この国は「大変」=「偉い」みたいな価値観が強くある気がしています。

「国の偉い人も介護現場の大変さを知るために、介護現場に入って仕事をしてみたらいい」
「事務職はいいよね。ずっと座っていて。介護職は一日動きっぱなしで大変なんだから」
「現場はいいよな。管理職になると苦手な数値管理や人の管理、苦情対応などもしなければいけないのだから、ほんとに大変」

あなたもこんな言葉を聞いたことがあると思います。


「大変」とは?

どんな仕事にも大変なことや辛いことはあります。お給料をもらってやっている仕事ですから楽しいことばかりではないでしょう。
それなのに、こっちの方が大変だとアピールするのって変ですよね。
また、大変だと騒ぐ人の表情はどうでしょう。眉間にしわを寄せ、場合によっては怒りに満ちた様子で訴えています。
しあわせそうには見えません

そもそも「大変」とは個人の感覚です。
まったく同じ仕事をしていてる人でも、その仕事を大変と感じる人もいれば楽しいと感じている人もいます。
身体を使う仕事は大変で、事務仕事は楽という問題でもありません。
ちなみに僕は両方を経験したとことがありますが、個人的な感覚としては一日中パソコンの前で作業をする仕事の方が大変(苦痛)でした。

職種によってちがうのは、大変さではなく役割

大変は個人の感覚なので、職種による比較はできません。
でも職種ごとに明らかに違うことがあります。
それは役割です。

介護職員とマネジャー(管理職)を例にとってみましょう。
介護職員の役割は目の前の人の介助をして、直接的にその人の生活を支えることです。
一方マネジャーは、介護職員のシフトを作ったり、研修をしたり、本人や家族、他事業所との連絡調整をすることで、円滑に介護サービスが提供できる状態を作ることが役割です。

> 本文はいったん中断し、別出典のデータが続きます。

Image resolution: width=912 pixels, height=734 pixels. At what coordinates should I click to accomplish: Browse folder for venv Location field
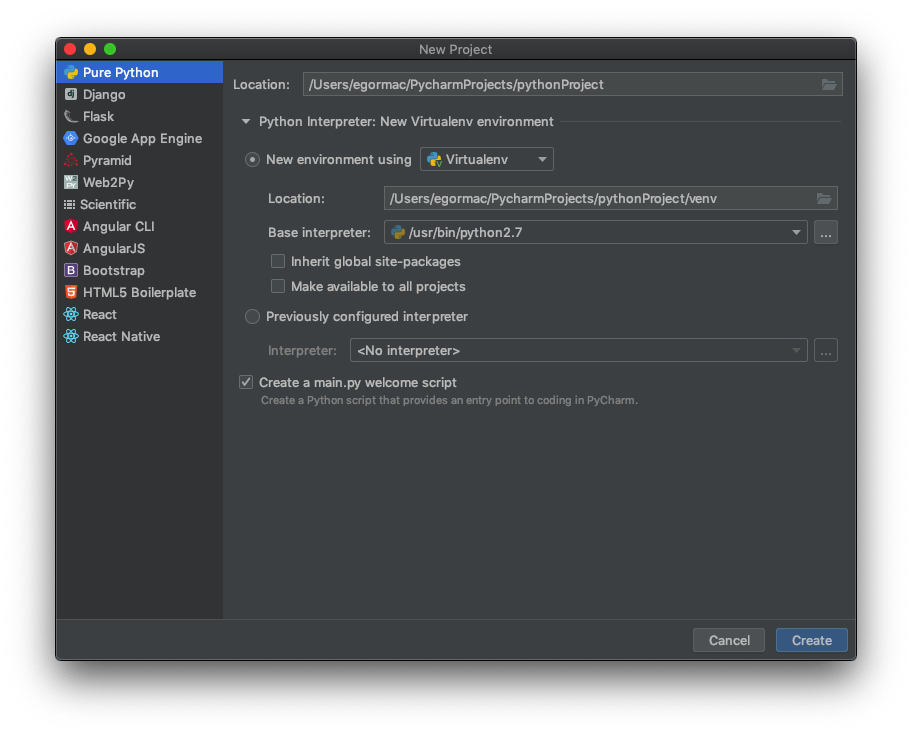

介護を届けるためには、介護職とマネジャーの両方の役割が必要なのです。

サービスの契約をして職員のシフトが組まれて、はじめて介護職員は介護ができます。契約もシフトもない状態で、介護職員の目の前に介護する相手が現れることはありません。
そして、予定どおりに介護職員が適切な介護をすることで、事業所としてのサービスが完結します。もし介護職員が予定の時刻に来なければ、適切な介護をしなければサービスは未完になります。

大変競争から抜け出す方法

ここまで読んでくださった方には、「どちらが大変か」を比べることの不毛さをご理解いただけたと思います。
では、どうしたらこの大変競争を抜け出すことができるのでしょう。
ここからはマネジャー視点での解決方法を書いていきます。

ポイントはずばり理解と感謝です。

「わたしの方が大変」と主張する人が一番伝えたいのは、わたしのがんばりや今の状況をもっと理解しようとしてほしい。認めてほしい。という感情です。
でも、「私がんばってるんだから、もっと認めてよ」とは言いにくい。だから「大変」という言葉で伝えているのです。

マネジャーからすると、理解しているし、ちゃんと認めているよと思うかもしれません。でもその理解と感謝は相手に伝わっているでしょうか?

頭の中で理解していても、心の中で感謝していても、相手に伝えなければ相手には理解されません。

もしあなたの職場で「大変だ」という声が多く発せられているならば、最初にすべきは業務改善ではなく、職員に対する理解を示すこと、感謝を伝えることです。
状況によっては業務改善も必要ですが、まずは「理解してもらえた」と職員が感じることが重要です。相互の理解があればその後の業務改善も円滑に進みます。
マネジャーだって認めてほしいという感情はありますが、それは職員に対して吐き出す感情ではありません。いったんこらえましょう。
間違っても「こっちだって大変なんだよ!」なんて言ってはいけません。マネジャーの大変さアピールは逆効果です。


実践例)
職員:「大変なんです!」
マネジャー:「どのように大変なの?」理解しようとする姿勢を前面に出す。
職員:「〇〇が~~なんです」
マネジャー:「〇〇が~~なんだね」と相手の言葉をそっくり受け止めて返す。改善策を即答する必要はない。職員がわかってもらえたと理解することが重要。
マネジャー:「話をしてくれてありがとう」「チームのために考えてくれてありがとう」「いつも一生懸命仕事をしてくれてありがとう」と感謝の言葉を伝える。


たったそれだけ?と思うかもしれませんが、たったそれだけで職場の雰囲気は大きく変わります。
まずは騙されたと思って実践してみてください。
あなたの職場から、大変競争がなくなり、みんながしあわせに仕事ができる環境になることを願っています。